- [Alıştırma görevi]: Tefsir üzerine söyleşiye göre tefsir ilmi neyi tespit etmeye yöneliktir?

- [Okuma metni]:
____________
Yörünge Dergisi

"Türkiye’nin Entelektüel Aklının Buluşma Noktası"

Perşembe, Nisan 25, 2024

Taberi Tefsiri Bir Numaralı Kaynaktır

Hedef kitleniz kimlerdir? Alanınız olan tefsir sahasında kendinize örnek aldığınız müfessir var mıdır? Tefsir anlayışınızda geleneğin yeri nedir? Günümüz Müslümanlarının tefsir anlayışındaki temel yanlışlarına değinir misiniz?

Tefsir çalışmamda belli bir hedef kitlem yok, diyebilirim. Yani Kur’an tefsirini yazarken özellikle belli bir kitlenin istek ve beklentilerini karşılamak gibi spesifik bir amaç gözetmediğimi açıkça belirtmeliyim. Tefsir ilmi Kur’an’daki ilk ve aslî manayı tespite yönelik olduğundan, özellikle tarih, rivayet ve dil eksenli bir faaliyettir; hâliyle tefsir alanında telif edilen bir eserin rivayet malzemesinden ve dilbilimsel tahlillerden bağımsız olması söz konusu değildir.
____________
- [Verilen bilgiler]:
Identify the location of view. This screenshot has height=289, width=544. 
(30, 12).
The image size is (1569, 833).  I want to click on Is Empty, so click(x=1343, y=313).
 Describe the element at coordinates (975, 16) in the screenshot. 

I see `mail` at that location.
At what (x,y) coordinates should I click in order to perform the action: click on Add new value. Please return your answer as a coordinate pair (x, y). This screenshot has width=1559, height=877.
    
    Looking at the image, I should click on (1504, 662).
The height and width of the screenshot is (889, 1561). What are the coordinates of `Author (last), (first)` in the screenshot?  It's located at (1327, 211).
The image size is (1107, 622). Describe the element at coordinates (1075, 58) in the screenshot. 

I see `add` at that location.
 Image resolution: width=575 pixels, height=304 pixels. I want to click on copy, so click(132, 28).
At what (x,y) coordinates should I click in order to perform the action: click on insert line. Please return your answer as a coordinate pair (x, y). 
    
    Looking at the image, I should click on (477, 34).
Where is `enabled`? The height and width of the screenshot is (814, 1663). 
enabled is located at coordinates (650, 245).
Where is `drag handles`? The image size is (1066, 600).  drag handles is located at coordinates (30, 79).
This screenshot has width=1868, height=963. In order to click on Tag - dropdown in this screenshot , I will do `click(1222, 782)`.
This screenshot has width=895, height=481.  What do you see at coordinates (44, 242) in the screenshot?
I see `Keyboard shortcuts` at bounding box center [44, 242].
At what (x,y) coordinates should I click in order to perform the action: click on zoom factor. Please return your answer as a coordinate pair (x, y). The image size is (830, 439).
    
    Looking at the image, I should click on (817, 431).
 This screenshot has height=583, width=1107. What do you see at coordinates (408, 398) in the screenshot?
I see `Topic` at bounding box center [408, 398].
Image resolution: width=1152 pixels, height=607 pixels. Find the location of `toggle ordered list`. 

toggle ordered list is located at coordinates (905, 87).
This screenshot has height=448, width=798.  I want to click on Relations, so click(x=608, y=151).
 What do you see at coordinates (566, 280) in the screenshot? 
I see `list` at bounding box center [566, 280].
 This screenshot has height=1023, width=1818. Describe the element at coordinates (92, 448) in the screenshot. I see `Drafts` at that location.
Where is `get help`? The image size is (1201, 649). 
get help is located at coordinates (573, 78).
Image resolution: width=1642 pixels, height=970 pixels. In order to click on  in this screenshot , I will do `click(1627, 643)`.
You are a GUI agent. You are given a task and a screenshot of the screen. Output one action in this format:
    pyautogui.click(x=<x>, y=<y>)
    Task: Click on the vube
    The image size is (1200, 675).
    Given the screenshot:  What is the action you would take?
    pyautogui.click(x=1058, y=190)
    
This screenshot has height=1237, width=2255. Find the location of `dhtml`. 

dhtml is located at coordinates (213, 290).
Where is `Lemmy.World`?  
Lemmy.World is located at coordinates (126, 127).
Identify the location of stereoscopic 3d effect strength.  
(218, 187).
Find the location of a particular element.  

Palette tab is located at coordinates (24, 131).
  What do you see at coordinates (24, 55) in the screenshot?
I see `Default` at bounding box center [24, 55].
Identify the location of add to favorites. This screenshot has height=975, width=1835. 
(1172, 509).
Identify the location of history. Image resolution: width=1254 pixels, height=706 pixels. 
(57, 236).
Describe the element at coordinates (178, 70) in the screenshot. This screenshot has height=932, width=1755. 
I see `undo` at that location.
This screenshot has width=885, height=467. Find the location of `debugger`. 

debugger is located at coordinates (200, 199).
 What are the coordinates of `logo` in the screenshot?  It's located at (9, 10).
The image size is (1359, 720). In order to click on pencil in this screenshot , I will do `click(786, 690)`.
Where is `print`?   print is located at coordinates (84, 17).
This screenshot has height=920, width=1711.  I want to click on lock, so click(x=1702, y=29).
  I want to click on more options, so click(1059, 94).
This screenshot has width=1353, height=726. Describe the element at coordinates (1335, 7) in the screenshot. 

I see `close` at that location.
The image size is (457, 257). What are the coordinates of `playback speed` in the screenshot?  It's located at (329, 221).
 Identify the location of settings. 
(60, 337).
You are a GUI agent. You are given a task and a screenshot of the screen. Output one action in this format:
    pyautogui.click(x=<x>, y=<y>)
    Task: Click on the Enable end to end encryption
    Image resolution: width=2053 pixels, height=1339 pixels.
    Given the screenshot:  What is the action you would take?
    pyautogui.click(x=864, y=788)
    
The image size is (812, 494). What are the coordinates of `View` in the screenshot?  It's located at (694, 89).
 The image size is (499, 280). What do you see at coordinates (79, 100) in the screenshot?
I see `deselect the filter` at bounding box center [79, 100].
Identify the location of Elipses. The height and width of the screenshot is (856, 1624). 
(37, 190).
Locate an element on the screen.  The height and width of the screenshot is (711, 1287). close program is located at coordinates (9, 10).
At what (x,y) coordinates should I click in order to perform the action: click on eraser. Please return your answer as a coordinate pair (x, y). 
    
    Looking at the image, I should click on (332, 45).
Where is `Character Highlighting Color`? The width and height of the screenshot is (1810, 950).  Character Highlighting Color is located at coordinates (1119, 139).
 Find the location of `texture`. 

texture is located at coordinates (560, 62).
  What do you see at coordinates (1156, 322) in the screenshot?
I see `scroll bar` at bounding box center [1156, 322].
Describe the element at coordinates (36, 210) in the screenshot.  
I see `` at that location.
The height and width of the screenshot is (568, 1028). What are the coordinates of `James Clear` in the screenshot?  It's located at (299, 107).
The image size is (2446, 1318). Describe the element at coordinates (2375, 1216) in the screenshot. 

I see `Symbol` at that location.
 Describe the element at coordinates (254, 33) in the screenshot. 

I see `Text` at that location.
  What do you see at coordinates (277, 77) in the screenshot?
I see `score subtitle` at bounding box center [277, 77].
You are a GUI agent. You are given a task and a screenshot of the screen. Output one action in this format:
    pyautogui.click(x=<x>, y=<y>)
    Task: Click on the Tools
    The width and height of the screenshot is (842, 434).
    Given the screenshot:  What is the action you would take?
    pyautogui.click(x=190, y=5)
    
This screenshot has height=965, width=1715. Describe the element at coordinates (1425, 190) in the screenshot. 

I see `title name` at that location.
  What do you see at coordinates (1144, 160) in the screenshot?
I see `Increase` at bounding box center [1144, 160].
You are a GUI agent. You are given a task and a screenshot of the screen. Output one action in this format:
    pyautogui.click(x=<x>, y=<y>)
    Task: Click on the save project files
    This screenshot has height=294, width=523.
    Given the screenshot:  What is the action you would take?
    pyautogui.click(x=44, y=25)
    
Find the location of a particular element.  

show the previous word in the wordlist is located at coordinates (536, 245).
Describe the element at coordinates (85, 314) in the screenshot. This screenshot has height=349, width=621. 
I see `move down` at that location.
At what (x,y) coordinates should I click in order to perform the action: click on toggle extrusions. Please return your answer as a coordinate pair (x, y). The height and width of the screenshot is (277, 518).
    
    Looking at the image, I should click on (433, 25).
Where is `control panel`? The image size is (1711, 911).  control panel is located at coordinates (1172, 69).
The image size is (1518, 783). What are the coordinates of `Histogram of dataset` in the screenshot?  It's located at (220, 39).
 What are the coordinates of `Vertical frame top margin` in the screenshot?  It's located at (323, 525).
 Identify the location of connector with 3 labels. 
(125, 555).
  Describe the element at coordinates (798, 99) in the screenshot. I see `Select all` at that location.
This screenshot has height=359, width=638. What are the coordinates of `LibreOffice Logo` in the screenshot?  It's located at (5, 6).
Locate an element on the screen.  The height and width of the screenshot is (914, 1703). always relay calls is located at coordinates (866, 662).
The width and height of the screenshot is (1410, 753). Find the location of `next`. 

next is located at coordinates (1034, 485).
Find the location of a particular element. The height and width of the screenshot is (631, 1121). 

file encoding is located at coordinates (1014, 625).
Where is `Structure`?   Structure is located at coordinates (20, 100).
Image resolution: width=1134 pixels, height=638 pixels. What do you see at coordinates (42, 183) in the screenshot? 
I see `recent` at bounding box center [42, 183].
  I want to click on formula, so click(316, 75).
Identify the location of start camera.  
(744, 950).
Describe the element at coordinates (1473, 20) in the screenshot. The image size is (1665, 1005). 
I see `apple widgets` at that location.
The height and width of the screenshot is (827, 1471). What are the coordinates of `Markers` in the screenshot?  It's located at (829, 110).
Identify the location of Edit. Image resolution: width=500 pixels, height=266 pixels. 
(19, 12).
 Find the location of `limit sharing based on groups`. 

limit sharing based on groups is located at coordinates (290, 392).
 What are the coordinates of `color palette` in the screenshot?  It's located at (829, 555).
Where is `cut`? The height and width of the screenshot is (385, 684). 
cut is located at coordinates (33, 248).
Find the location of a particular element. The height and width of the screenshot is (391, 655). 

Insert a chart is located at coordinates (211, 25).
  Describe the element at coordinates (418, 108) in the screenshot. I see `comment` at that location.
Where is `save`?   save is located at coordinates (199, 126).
____________
- [Görev yanıtı]: Kur’an’daki ilk ve aslî manayı tespit etmeye yöneliktir.